--- BEGIN PROVIDED MATERIAL ---

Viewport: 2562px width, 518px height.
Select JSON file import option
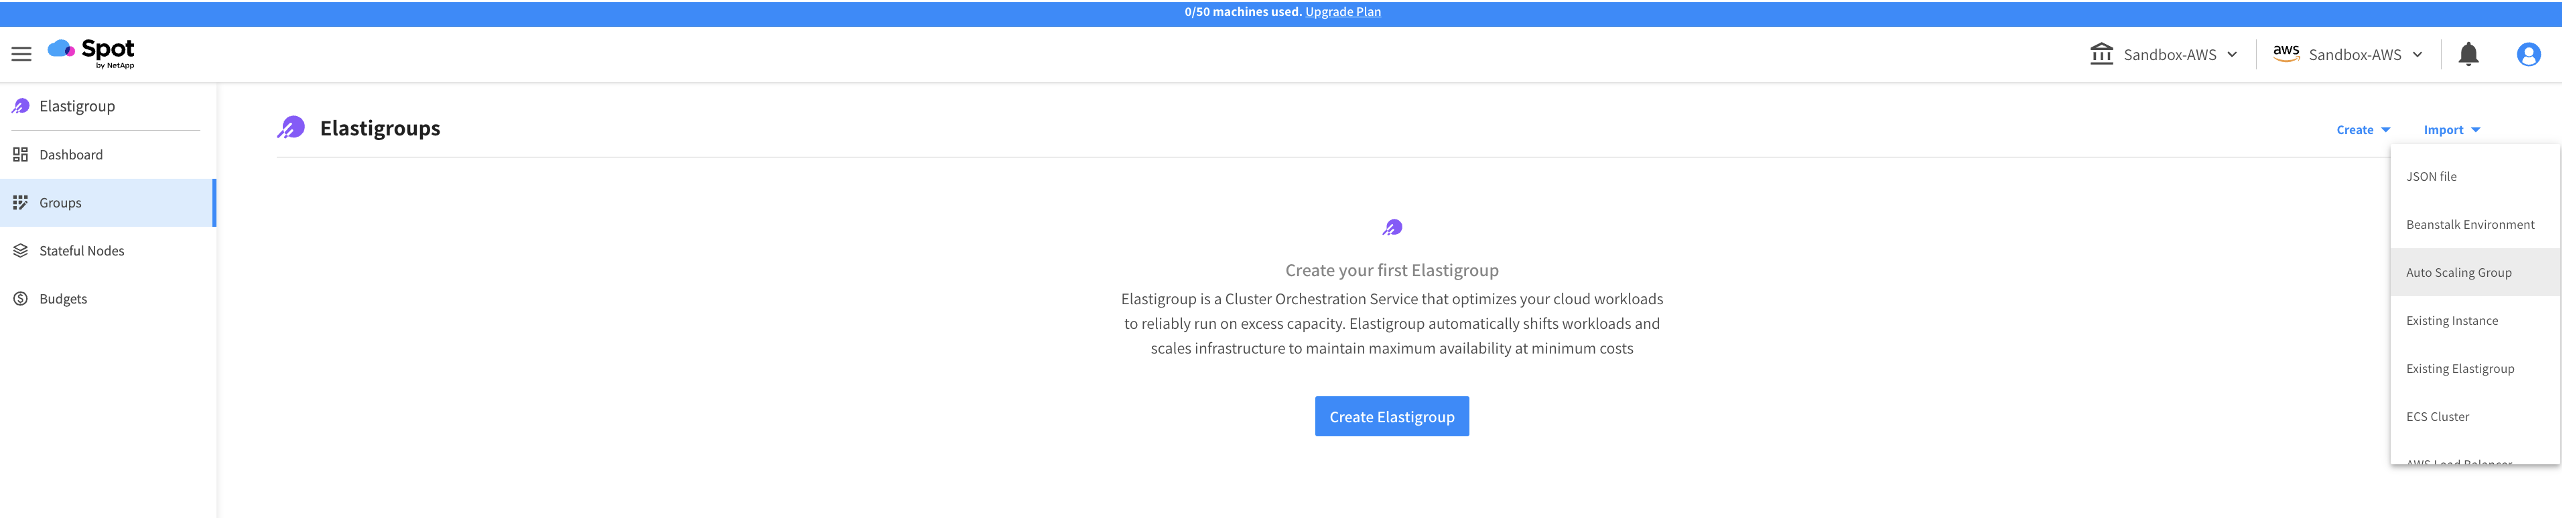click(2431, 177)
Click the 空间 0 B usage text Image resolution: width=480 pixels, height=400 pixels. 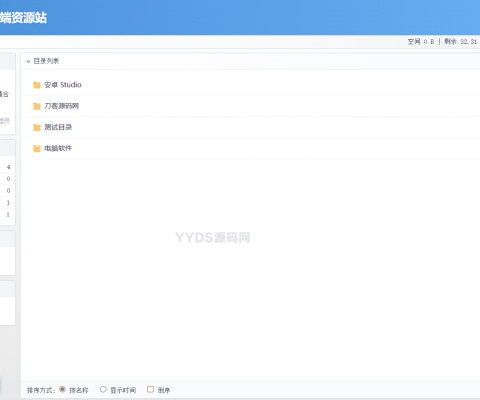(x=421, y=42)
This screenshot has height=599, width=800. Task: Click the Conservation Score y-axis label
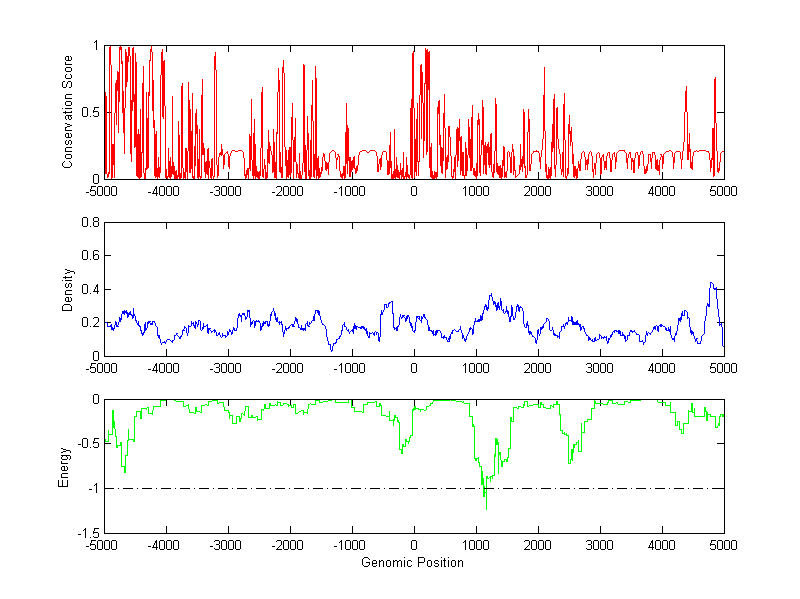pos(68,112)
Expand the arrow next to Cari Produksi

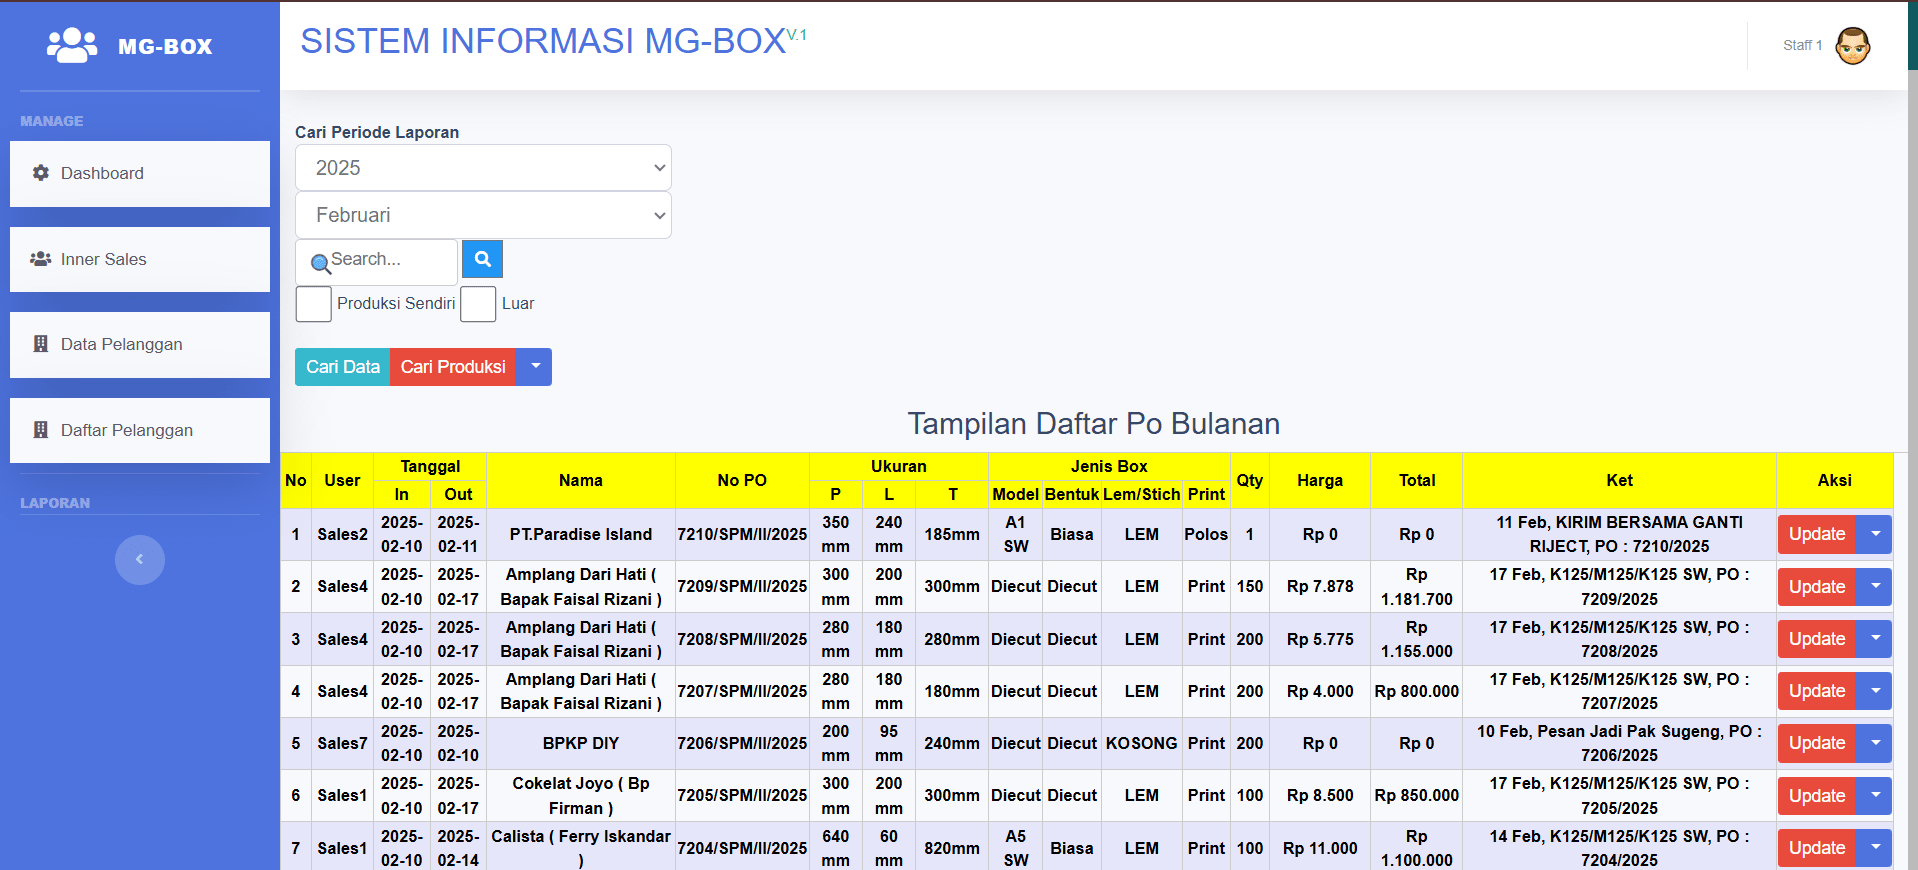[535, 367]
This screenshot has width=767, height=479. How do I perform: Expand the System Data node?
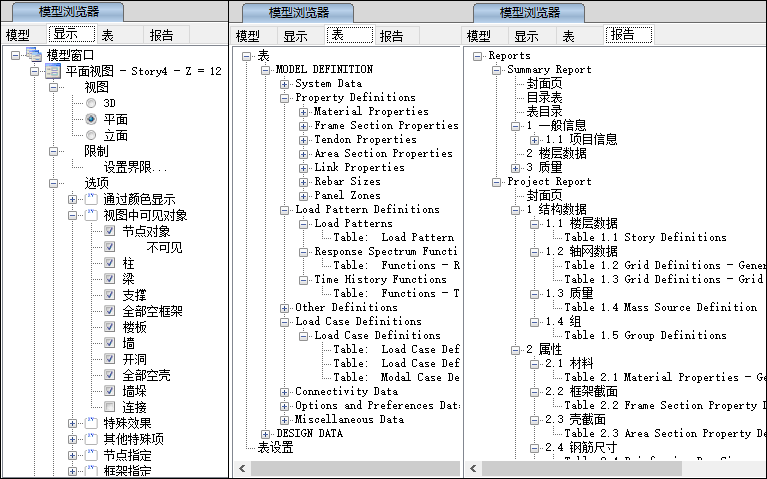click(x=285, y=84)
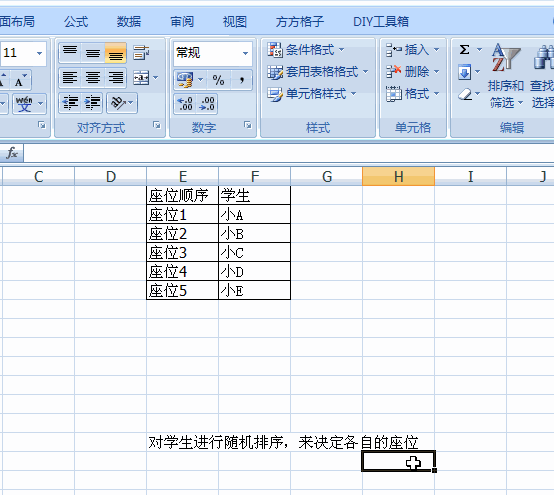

--- END PROVIDED MATERIAL ---

▶ [WHAT TO DO]: Print the lines of the records above verbatim, starting at the line that contains "Expand the arrow next to Cari Produksi" and ending at the end of the records, both ends included. Leave the pictures out of your answer.

▶ [ANSWER TO THIS EXERCISE]:
Expand the arrow next to Cari Produksi

[535, 367]
This screenshot has width=767, height=479. How do I perform: Expand the System Data node?
click(x=285, y=84)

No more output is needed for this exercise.